[Stored records]
= Beginning of Section =

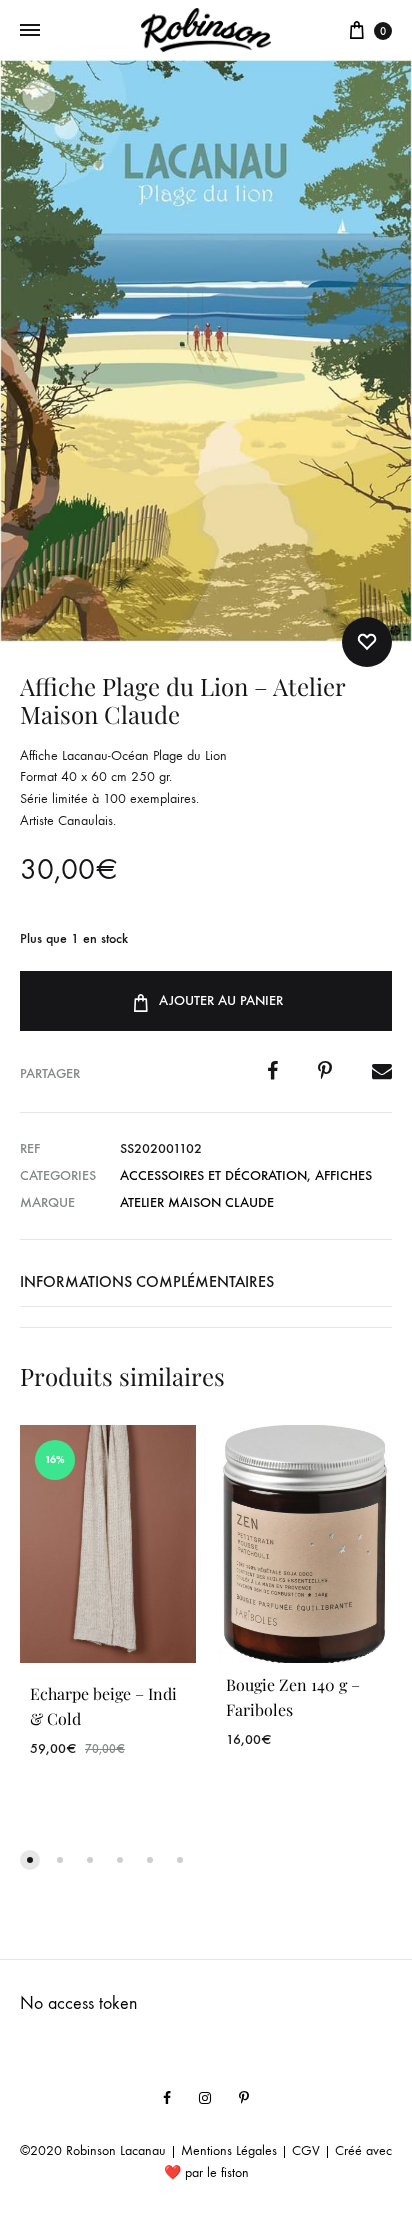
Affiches (343, 1175)
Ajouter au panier (221, 1000)
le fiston (228, 2172)
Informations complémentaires (147, 1281)
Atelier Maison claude (197, 1202)
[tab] (206, 1282)
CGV (306, 2150)
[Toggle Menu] (30, 31)
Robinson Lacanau (116, 2150)
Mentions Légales (229, 2150)
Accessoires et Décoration (213, 1175)
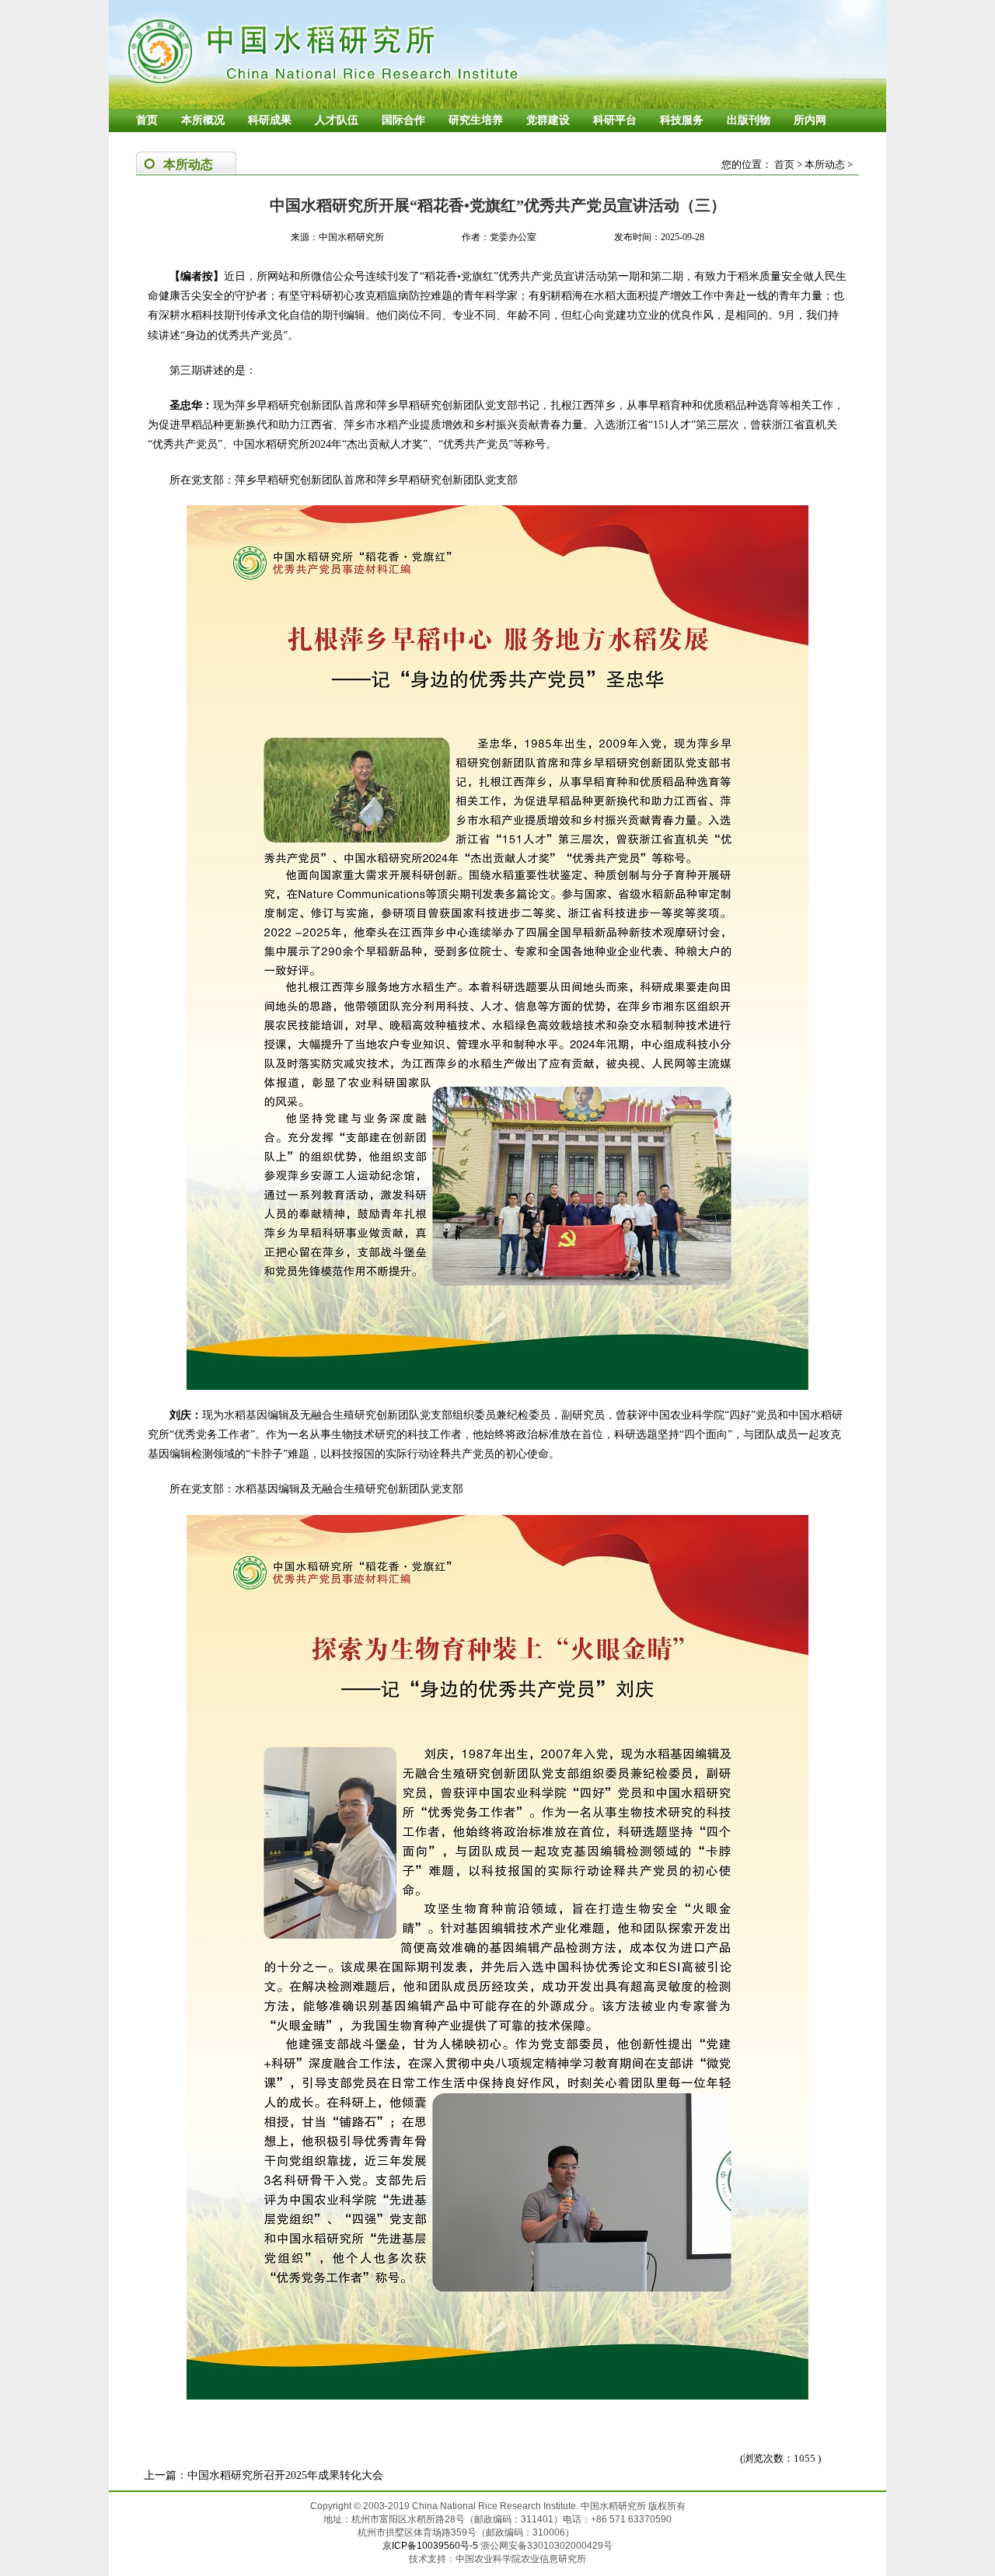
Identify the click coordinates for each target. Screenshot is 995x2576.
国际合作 (403, 120)
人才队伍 (336, 120)
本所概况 (203, 120)
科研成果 (270, 120)
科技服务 (681, 120)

= End of Section =

§ **TASK OBJECTIVE**: Beginning with the line containing "Accessoires et Décoration (213, 1175)" and ending with the last line of the data above, repeat each line exactly. Include no pictures and no other lines.

§ **ANSWER FOR THE TASK**:
Accessoires et Décoration (213, 1175)
Identify the click coordinates for each target. Screenshot is 995x2576.
国际合作 (403, 120)
人才队伍 (336, 120)
本所概况 (203, 120)
科研成果 (270, 120)
科技服务 (681, 120)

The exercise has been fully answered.